Kirkuk (AsiaNews) – The referendum on the status of the city of Kirkuk, which was originally scheduled to take place later this year, has been postponed for two years, Iraqi newspaper Azzaman reported yesterday. According to the paper the decision was taken by Iraqi authorities with the agreement of Turkey which opposes the vote.
Kirkuk residents were scheduled to vote on whether to join the autonomous Kurdish region or remain in a Sunni province.
The decision to have the referendum postponed was taken during a visit on February 21 by Iraqi Vice-President Adel Abdulmahdi to Ankara.
After the Iraqi cabinet adopted a draft oil law on Monday, Kurds seemed to have given in also on this issue, most likely as a result of pressures from their US allies who do not want further clashes in Iraq and with Iraq’s neighbours.

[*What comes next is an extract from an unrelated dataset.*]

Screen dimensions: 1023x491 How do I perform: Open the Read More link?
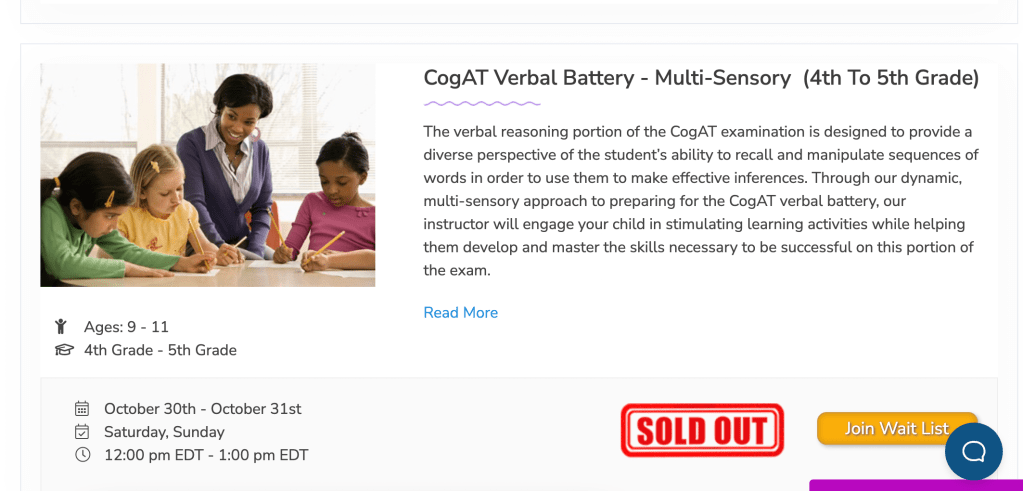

In recent days tensions between Kurdistan and Turkey have mounted. Turkish authorities have warned that they might use military force if Kurdistan went ahead with plans to annex Kirkuk.
The bone of contention remains the area’s hydrocarbons; 70 per cent of Iraq’s gas is located in the area.

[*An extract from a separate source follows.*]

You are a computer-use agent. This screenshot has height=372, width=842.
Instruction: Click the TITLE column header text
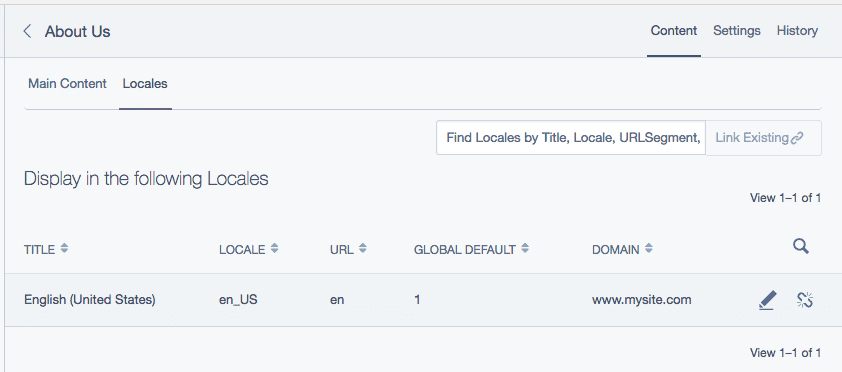coord(39,250)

The fear is that if a referendum hands over the city to the Kurds, they might have enough resources to seek independence from the rest of Iraq.
Such a prospect is abhorrent to Turkey, worried that it might further accentuate Kurdish nationalism within its own borders.
Arabs living in the city are also opposed to the vote. The same is true for Turkmen who have started to complain that they are suffering from intimidation and attempts to force them to leave their homes.
Sources in Kirkuk told AsiaNews that an official announcement about the postponement could be made during an imminent meeting between Kurdish and Turkish leaders.
Two days ago the President of Kurdistan, Massoud Barzani, requested a meeting with Turkish leaders to discuss the Kurdistan Workers' Party (PKK). Ankara accuses Iraqi Kurds of protecting PKK fighters. Oil exploration and development in the Kurds’ autonomous region is also expected to be on the agenda.
Turkish Prime Minister Recep Tayyip Erdogan has said that he was open to dialogue.